258 reviews27 followers
May 21, 2019
Creating by Thinking

This book considers a pantheistic universe, in the sense that everything exists within a divine mind. This seems very bizarre but, as this author shows, remarkable foundations for it may be found in traditional religion and science.

The author points out that things are analyzed by mirroring them in thought and constructing them mentally. To understand this, try to imagine a television and then watch an imagined movie upon it. Or, imagine a radio playing beautiful music. If you’re struggling, it’ll be easier to simply consider a blank painter’s canvas and then imagine art upon it. Once you do this, it is impossible for you to say that imagined art has not been seen because you’ve witnessed it for yourself. Indeed, everything is seen in the mind’s eye, in the same way that dreams are seen.

If mental states can’t contain structures, then how could such mental feats be possible? How is it that through imagination we can cause mental worlds to spring into being by mere decrees or acts of will? And just how different are such mental structures from physical structures? Certainly, psychotic people or people on hallucinogenic drugs see things that are very physical to them. Are these merely cerebral holograms or something more substantive?

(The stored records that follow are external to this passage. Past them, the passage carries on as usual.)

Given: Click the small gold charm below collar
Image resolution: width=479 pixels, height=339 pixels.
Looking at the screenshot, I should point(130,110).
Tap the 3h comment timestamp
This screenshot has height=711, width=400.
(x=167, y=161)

We observe physical things deteriorating over time, rusting or rotting, melting away as does a faint memory. Like thoughts, physical things can cease to endure. This author suggests that all of our surroundings consist of intricately structured patterns of divine thinking. This is not disputed by the Genesis account of creation, as it conveys that God simply “spoke” the world into existence. Our omnipotent and omnipresent characterizations of God do not preclude God from thinking of everything thinkable.

Creating Creators That Think

Assume for a moment that God is a cosmic mind that thinks our universe into existence. If this is true, then it must be possible for God to think of things, like persons, that themselves have thoughts. In fact, even we do this, when we interact with others in dream states.

To think of yourself as a thought in the mind of a divine being is mind boggling (pun intended). But what similarities are there between a thinking human and a passing thought? How different is an aging human, becoming more and more decrepit with the passage of years, from a passing thought, first conceived, then achieving its apex and then slowly deteriorating into a memory that is ultimately forgotten, or perhaps remembered indefinitely?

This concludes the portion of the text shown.